• **EXCERPT**:
================
So, the remaining challenge is preventing the use case alluded to earlier where someone tries to modify an object that hasn't been "async protected". That's a bit harder. The idea I've got in mind is to instrument the main CPython ceval loop, such that we do these checks as part of opcode processing. That allows us to keep all the logic in the one spot and not have to go hacking the internals of every single object's C backend to ensure correctness.
Now, that'll probably work to an extent. I mean, after all, there are opcodes for all the things we'd be interested in instrumenting, LOADGLOBAL, STOREGLOBAL, SETITEM etc. What becomes challenging is detecting arbitrary mutations via object calls, i.e. how do we know, during the ceval loop, that foo.append(x) needs to be treated specially if foo is a main-thread object and x is a parallel thread object? There may be no way to handle that other than hacking the internals of each object, unfortunately. So, the viability of this whole approach may rest on whether or that's deemed as an acceptable tradeoff (a necessary evil, even) to the Python developer community.
This is pretty much my concern: In order to make this waterproof, as required for CPython, you will quite likely have to do something on very many objects, and this is hard to chime into CPython.
If it's not, then it's unlikely this approach will ever see the light of day in CPython. If that turns out to be the case, then I see this project taking the path that Stackless took (forking off and becoming a separate interpreter).
================
Excerpt from a dataset
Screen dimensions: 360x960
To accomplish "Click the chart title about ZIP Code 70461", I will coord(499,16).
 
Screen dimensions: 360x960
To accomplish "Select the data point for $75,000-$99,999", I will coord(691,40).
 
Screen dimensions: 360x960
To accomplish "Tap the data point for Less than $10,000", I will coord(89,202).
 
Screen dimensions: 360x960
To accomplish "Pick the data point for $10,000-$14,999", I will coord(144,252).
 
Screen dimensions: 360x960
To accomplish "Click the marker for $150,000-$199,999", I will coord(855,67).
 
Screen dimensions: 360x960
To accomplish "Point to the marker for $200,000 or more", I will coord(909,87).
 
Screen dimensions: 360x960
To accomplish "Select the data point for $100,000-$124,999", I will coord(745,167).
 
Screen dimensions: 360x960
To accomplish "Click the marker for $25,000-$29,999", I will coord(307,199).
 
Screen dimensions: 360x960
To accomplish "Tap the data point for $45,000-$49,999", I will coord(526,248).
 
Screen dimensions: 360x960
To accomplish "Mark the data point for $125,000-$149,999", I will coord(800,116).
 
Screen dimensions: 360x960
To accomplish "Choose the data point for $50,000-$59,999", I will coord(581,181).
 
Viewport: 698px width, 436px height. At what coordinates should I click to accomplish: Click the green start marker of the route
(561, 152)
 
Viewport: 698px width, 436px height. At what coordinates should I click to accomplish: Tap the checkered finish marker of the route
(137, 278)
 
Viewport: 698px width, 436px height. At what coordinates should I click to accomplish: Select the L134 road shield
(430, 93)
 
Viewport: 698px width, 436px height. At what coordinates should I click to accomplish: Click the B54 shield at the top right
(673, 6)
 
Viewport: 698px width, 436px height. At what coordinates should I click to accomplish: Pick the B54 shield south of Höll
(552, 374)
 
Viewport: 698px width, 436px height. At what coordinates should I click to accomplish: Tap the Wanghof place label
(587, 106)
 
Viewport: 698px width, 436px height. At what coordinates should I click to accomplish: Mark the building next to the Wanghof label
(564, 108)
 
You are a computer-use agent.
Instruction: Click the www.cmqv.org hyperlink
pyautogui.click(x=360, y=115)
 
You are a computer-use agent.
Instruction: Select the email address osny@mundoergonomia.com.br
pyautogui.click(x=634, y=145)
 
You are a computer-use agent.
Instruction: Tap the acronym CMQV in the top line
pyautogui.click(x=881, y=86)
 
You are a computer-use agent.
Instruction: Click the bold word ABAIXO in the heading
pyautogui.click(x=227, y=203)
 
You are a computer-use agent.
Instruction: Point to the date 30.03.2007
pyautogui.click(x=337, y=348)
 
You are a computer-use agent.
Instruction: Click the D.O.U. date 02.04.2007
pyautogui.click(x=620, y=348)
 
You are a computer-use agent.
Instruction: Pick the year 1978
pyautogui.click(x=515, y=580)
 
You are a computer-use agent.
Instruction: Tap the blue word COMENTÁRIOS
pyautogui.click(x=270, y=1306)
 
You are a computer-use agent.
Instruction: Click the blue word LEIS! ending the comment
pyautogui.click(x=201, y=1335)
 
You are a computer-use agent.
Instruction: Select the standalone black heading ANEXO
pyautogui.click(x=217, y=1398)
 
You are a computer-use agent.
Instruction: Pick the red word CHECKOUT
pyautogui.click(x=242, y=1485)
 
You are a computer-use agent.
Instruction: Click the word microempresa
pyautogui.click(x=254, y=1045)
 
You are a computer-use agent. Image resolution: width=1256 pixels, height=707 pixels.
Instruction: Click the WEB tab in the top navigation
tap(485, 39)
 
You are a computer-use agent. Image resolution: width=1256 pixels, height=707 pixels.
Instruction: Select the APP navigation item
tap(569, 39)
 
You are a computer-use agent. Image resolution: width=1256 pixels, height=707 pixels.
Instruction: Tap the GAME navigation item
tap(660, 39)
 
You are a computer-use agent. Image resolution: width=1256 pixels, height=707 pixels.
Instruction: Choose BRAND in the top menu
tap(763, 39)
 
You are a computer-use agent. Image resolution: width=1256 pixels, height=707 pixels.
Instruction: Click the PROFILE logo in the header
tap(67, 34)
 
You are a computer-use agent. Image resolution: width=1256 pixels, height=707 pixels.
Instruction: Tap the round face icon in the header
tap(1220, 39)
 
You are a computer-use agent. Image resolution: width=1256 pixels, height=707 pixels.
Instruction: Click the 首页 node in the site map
================
• **TASKS**:
A – According to the passage on CPython, which project's path might this project take if the approach is not accepted?
B – Update the passage on CPython: reproduce it starting with "So, the remaining" and going on through "to ensure correctness.", replacing "opcode processing" with "bytecode evaluation".

• **TASK-BY-TASK RESULTS**:
A – Stackless

B –
So, the remaining challenge is preventing the use case alluded to earlier where someone tries to modify an object that hasn't been "async protected". That's a bit harder. The idea I've got in mind is to instrument the main CPython ceval loop, such that we do these checks as part of bytecode evaluation. That allows us to keep all the logic in the one spot and not have to go hacking the internals of every single object's C backend to ensure correctness.